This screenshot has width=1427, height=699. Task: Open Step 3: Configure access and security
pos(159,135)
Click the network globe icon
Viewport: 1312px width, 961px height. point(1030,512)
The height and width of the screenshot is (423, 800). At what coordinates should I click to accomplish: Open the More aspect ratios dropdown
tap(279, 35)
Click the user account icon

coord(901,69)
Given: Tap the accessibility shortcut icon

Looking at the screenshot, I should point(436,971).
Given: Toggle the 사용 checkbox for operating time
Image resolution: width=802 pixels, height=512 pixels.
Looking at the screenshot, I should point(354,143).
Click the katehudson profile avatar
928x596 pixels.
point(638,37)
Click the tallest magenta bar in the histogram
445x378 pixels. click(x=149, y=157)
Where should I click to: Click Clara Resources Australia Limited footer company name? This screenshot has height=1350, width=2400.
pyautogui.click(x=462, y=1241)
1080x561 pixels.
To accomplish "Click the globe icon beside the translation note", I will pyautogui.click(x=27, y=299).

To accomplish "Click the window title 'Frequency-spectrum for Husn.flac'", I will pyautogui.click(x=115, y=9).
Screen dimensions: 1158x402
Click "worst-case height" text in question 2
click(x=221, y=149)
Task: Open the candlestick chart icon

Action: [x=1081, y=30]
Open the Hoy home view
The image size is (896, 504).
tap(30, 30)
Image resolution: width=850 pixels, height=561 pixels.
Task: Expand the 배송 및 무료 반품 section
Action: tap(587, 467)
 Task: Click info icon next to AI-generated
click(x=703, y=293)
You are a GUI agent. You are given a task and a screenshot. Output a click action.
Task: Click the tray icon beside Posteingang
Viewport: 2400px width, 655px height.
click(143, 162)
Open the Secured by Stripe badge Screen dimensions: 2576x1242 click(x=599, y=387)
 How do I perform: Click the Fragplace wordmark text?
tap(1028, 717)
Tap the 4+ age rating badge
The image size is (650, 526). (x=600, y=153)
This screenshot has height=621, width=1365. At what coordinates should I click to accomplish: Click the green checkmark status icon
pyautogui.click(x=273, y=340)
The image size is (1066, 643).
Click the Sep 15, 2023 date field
◇ ◇ ◇ ◇ ◇
[Directions for this task] Each record above is to be written out again exactly.

[The completed task]
This screenshot has width=1427, height=699. Task: Open Step 3: Configure access and security
pos(159,135)
Click the network globe icon
Viewport: 1312px width, 961px height. point(1030,512)
The height and width of the screenshot is (423, 800). At what coordinates should I click to accomplish: Open the More aspect ratios dropdown
tap(279, 35)
Click the user account icon

coord(901,69)
Given: Tap the accessibility shortcut icon

Looking at the screenshot, I should point(436,971).
Given: Toggle the 사용 checkbox for operating time
Image resolution: width=802 pixels, height=512 pixels.
Looking at the screenshot, I should point(354,143).
Click the katehudson profile avatar
928x596 pixels.
point(638,37)
Click the tallest magenta bar in the histogram
445x378 pixels. click(x=149, y=157)
Where should I click to: Click Clara Resources Australia Limited footer company name? This screenshot has height=1350, width=2400.
pyautogui.click(x=462, y=1241)
1080x561 pixels.
To accomplish "Click the globe icon beside the translation note", I will pyautogui.click(x=27, y=299).

To accomplish "Click the window title 'Frequency-spectrum for Husn.flac'", I will pyautogui.click(x=115, y=9).
Screen dimensions: 1158x402
Click "worst-case height" text in question 2
click(x=221, y=149)
Task: Open the candlestick chart icon

Action: [x=1081, y=30]
Open the Hoy home view
The image size is (896, 504).
tap(30, 30)
Image resolution: width=850 pixels, height=561 pixels.
Task: Expand the 배송 및 무료 반품 section
Action: tap(587, 467)
 Task: Click info icon next to AI-generated
click(x=703, y=293)
You are a GUI agent. You are given a task and a screenshot. Output a click action.
Task: Click the tray icon beside Posteingang
Viewport: 2400px width, 655px height.
click(143, 162)
Open the Secured by Stripe badge Screen dimensions: 2576x1242 click(x=599, y=387)
 How do I perform: Click the Fragplace wordmark text?
tap(1028, 717)
Tap the 4+ age rating badge
The image size is (650, 526). (x=600, y=153)
This screenshot has height=621, width=1365. At what coordinates should I click to accomplish: Click the green checkmark status icon
pyautogui.click(x=273, y=340)
The image size is (1066, 643).
Click the Sep 15, 2023 date field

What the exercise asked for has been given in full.